### Text section:
--

After the pro-forma invoice is accepted by the importer, the exporter must prepare a commercial invoice. The commercial invoice is required by both the exporter (to obtain the necessary export documents, to enable the consignment to be exported, to prove ownership and to enable payment) and importer (who require the commercial invoice to facilitate import of goods into the country in question). In exporting, the commercial invoice is considered a very important document as it serves as the starting or initiating document that underpins the rest of the export transactions.
This the first basic and the only complete document among commercial documents for the shipment. Besides fulfilling the obligation under the export contract, the exporter needs this document for a number of other purposes including:
- Obtaining export inspection certificate;
- Getting excise clearance;
- Getting customs clearance; and
- Securing incentives.
Thus, this document is prepared at both the pre-shipment and the post-shipment stages.
In the first place, the commercial invoice is a document of contents that describes details of goods sent by the exporter. It is the statement of an account, which must contain identification marks and numbers, description of goods and quantity of goods.
The second function of the commercial invoice is that it is the seller’s bill given to the buyer. As a bill, it must contain the name and address of the buyer, unit price, amount and authorized signatures with the designation.

--

### Data section:
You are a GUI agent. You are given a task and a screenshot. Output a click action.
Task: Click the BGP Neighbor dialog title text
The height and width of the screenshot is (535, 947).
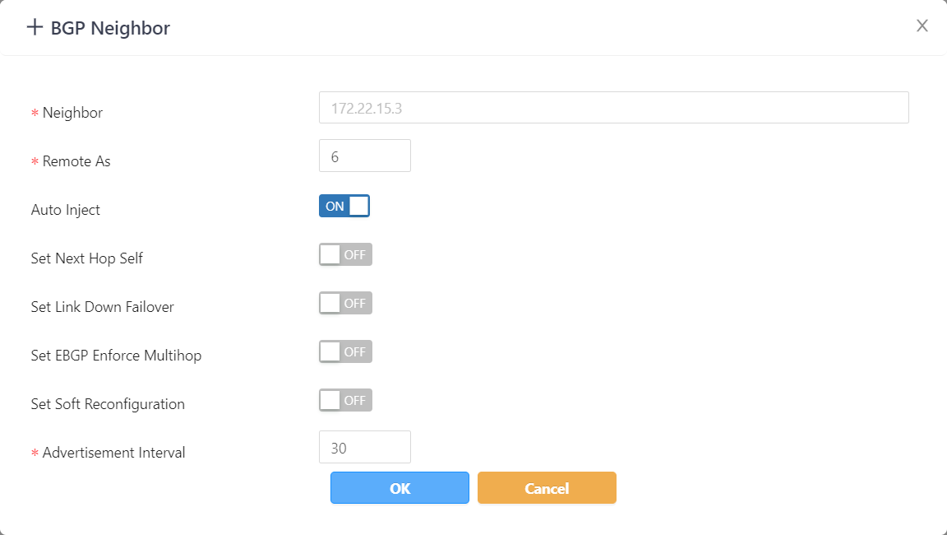point(110,28)
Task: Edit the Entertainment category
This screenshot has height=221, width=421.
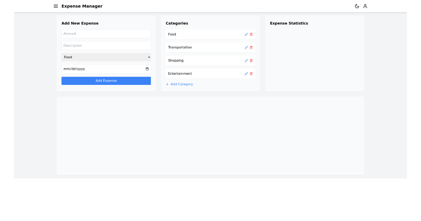Action: [x=246, y=74]
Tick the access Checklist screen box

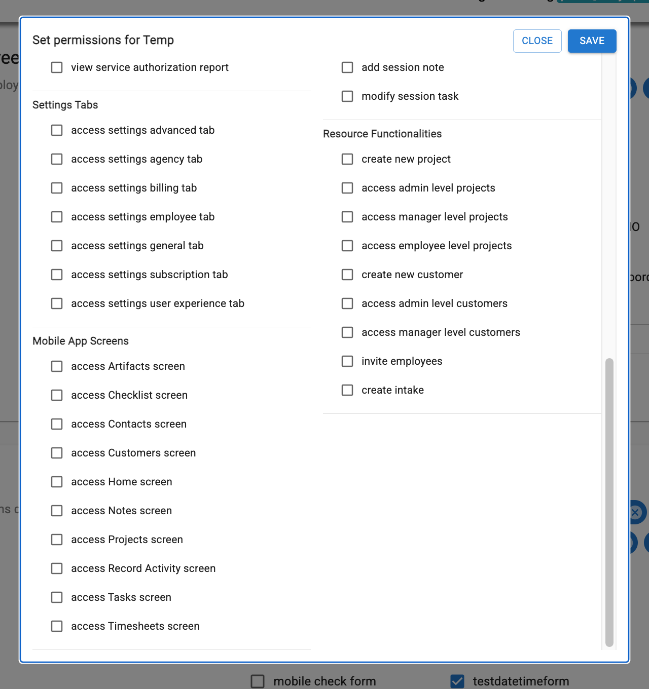click(x=57, y=395)
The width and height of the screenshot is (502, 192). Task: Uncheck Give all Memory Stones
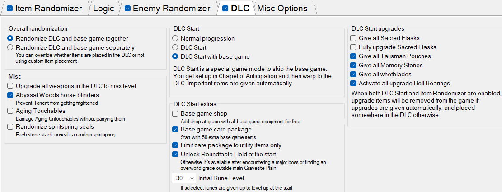pos(353,66)
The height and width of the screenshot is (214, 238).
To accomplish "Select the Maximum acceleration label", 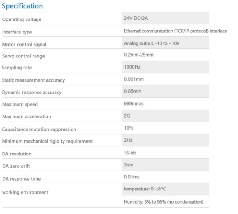I will pyautogui.click(x=27, y=117).
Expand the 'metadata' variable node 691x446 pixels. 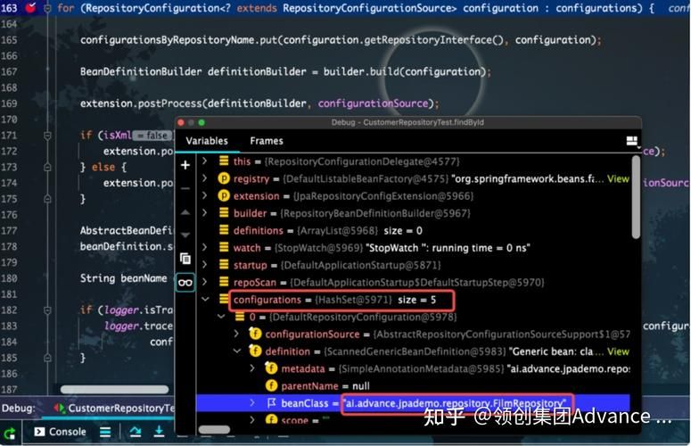253,368
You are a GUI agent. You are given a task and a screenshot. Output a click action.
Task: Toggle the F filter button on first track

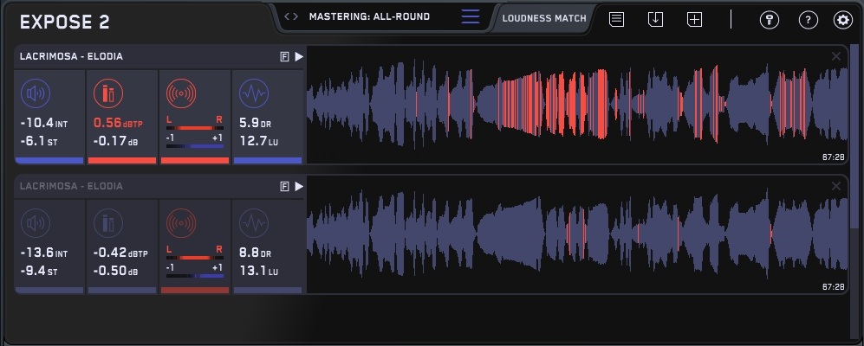(283, 57)
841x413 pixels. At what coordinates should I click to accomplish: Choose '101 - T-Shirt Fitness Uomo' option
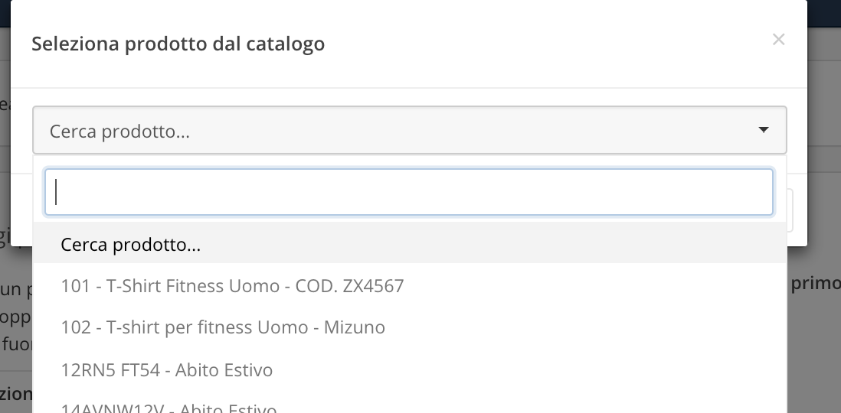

--

### What you will do:
Reproduce the passage of the commercial invoice text between "After the pro-forma" and "the export transactions.", inclusive.

### Expected output:
After the pro-forma invoice is accepted by the importer, the exporter must prepare a commercial invoice. The commercial invoice is required by both the exporter (to obtain the necessary export documents, to enable the consignment to be exported, to prove ownership and to enable payment) and importer (who require the commercial invoice to facilitate import of goods into the country in question). In exporting, the commercial invoice is considered a very important document as it serves as the starting or initiating document that underpins the rest of the export transactions.